◆ What is being asked
Include in the output the line containing "말라가의 밤 (119, 1640)" and each subsequent line of the records, through the end, transcribed exactly. Add nothing else.
(Beginning of Records for processing)
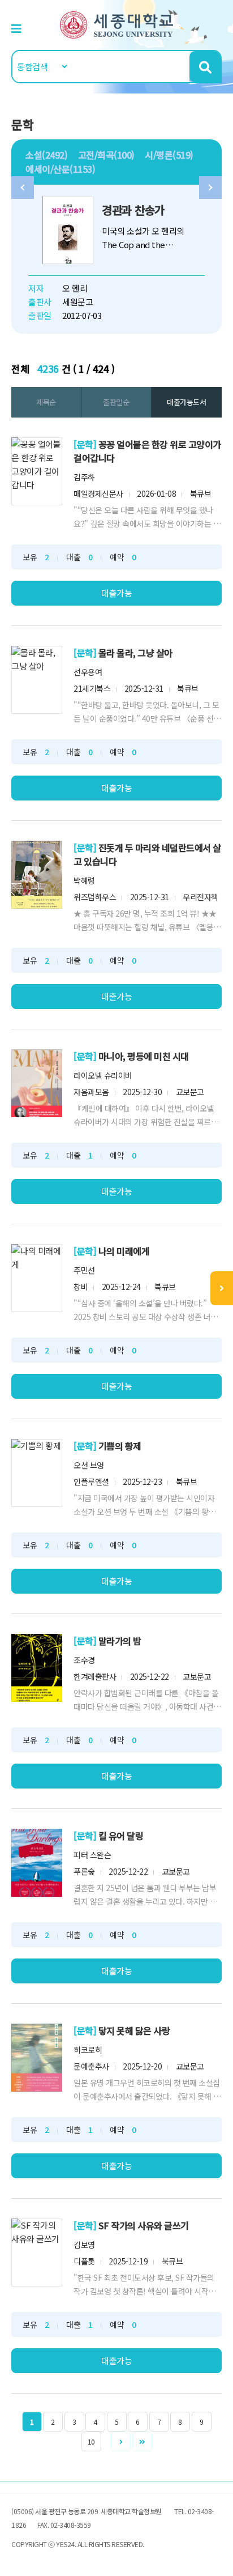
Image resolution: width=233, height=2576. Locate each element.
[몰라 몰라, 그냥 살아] (36, 680)
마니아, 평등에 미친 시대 (143, 1056)
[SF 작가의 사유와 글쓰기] (36, 2253)
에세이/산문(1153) (60, 169)
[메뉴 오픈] (221, 1288)
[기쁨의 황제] (36, 1473)
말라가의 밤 (119, 1640)
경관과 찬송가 (133, 210)
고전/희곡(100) (106, 154)
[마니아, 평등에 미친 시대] (36, 1083)
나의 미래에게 (124, 1251)
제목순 (46, 402)
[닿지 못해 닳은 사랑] (36, 2058)
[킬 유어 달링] (36, 1863)
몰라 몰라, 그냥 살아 (135, 652)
(End of Records for processing)
◆ The completed task
말라가의 밤 (119, 1640)
경관과 찬송가 (133, 210)
고전/희곡(100) (106, 154)
[마니아, 평등에 미친 시대] (36, 1083)
나의 미래에게 (124, 1251)
제목순 (46, 402)
[닿지 못해 닳은 사랑] (36, 2058)
[킬 유어 달링] (36, 1863)
몰라 몰라, 그냥 살아 (135, 652)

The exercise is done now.